## Required work
Express every line of the records below as a JSON list of strings, one string per line, leaving out blank lines.

"""

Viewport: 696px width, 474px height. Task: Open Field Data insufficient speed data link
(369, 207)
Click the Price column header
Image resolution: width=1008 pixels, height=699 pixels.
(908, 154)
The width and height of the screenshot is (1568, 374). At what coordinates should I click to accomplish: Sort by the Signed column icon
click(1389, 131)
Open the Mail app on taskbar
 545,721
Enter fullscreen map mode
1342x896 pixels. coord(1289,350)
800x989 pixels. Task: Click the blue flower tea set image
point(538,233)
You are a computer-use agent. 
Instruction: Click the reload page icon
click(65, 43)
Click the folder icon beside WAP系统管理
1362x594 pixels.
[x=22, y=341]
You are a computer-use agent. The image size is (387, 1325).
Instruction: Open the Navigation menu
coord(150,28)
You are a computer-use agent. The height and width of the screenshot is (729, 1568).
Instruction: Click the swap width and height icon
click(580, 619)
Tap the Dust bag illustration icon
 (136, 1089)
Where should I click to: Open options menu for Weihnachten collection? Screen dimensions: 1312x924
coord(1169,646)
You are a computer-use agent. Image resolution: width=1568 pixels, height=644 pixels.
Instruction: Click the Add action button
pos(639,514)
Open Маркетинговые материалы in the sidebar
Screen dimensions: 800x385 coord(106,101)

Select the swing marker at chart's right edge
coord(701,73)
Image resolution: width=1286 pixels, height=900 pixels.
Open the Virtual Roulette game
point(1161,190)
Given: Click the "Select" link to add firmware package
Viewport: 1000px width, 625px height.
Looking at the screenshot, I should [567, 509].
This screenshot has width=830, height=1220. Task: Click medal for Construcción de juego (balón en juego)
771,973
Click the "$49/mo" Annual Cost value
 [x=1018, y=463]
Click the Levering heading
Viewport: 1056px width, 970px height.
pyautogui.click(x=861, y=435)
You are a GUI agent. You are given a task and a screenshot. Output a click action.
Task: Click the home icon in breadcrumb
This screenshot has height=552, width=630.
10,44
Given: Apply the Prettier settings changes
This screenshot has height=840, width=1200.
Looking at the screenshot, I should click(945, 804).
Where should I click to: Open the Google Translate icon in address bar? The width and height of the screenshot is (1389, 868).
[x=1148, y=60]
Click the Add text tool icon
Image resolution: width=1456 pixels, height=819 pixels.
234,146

"""

## Response to this task
[
  "Viewport: 696px width, 474px height. Task: Open Field Data insufficient speed data link",
  "(369, 207)",
  "Click the Price column header",
  "Image resolution: width=1008 pixels, height=699 pixels.",
  "(908, 154)",
  "The width and height of the screenshot is (1568, 374). At what coordinates should I click to accomplish: Sort by the Signed column icon",
  "click(1389, 131)",
  "Open the Mail app on taskbar",
  " 545,721",
  "Enter fullscreen map mode",
  "1342x896 pixels. coord(1289,350)",
  "800x989 pixels. Task: Click the blue flower tea set image",
  "point(538,233)",
  "You are a computer-use agent. ",
  "Instruction: Click the reload page icon",
  "click(65, 43)",
  "Click the folder icon beside WAP系统管理",
  "1362x594 pixels.",
  "[x=22, y=341]",
  "You are a computer-use agent. The image size is (387, 1325).",
  "Instruction: Open the Navigation menu",
  "coord(150,28)",
  "You are a computer-use agent. The height and width of the screenshot is (729, 1568).",
  "Instruction: Click the swap width and height icon",
  "click(580, 619)",
  "Tap the Dust bag illustration icon",
  " (136, 1089)",
  "Where should I click to: Open options menu for Weihnachten collection? Screen dimensions: 1312x924",
  "coord(1169,646)",
  "You are a computer-use agent. Image resolution: width=1568 pixels, height=644 pixels.",
  "Instruction: Click the Add action button",
  "pos(639,514)",
  "Open Маркетинговые материалы in the sidebar",
  "Screen dimensions: 800x385 coord(106,101)",
  "Select the swing marker at chart's right edge",
  "coord(701,73)",
  "Image resolution: width=1286 pixels, height=900 pixels.",
  "Open the Virtual Roulette game",
  "point(1161,190)",
  "Given: Click the \"Select\" link to add firmware package",
  "Viewport: 1000px width, 625px height.",
  "Looking at the screenshot, I should [567, 509].",
  "This screenshot has width=830, height=1220. Task: Click medal for Construcción de juego (balón en juego)",
  "771,973",
  "Click the \"$49/mo\" Annual Cost value",
  " [x=1018, y=463]",
  "Click the Levering heading",
  "Viewport: 1056px width, 970px height.",
  "pyautogui.click(x=861, y=435)",
  "You are a GUI agent. You are given a task and a screenshot. Output a click action.",
  "Task: Click the home icon in breadcrumb",
  "This screenshot has height=552, width=630.",
  "10,44",
  "Given: Apply the Prettier settings changes",
  "This screenshot has height=840, width=1200.",
  "Looking at the screenshot, I should click(945, 804).",
  "Where should I click to: Open the Google Translate icon in address bar? The width and height of the screenshot is (1389, 868).",
  "[x=1148, y=60]",
  "Click the Add text tool icon",
  "Image resolution: width=1456 pixels, height=819 pixels.",
  "234,146"
]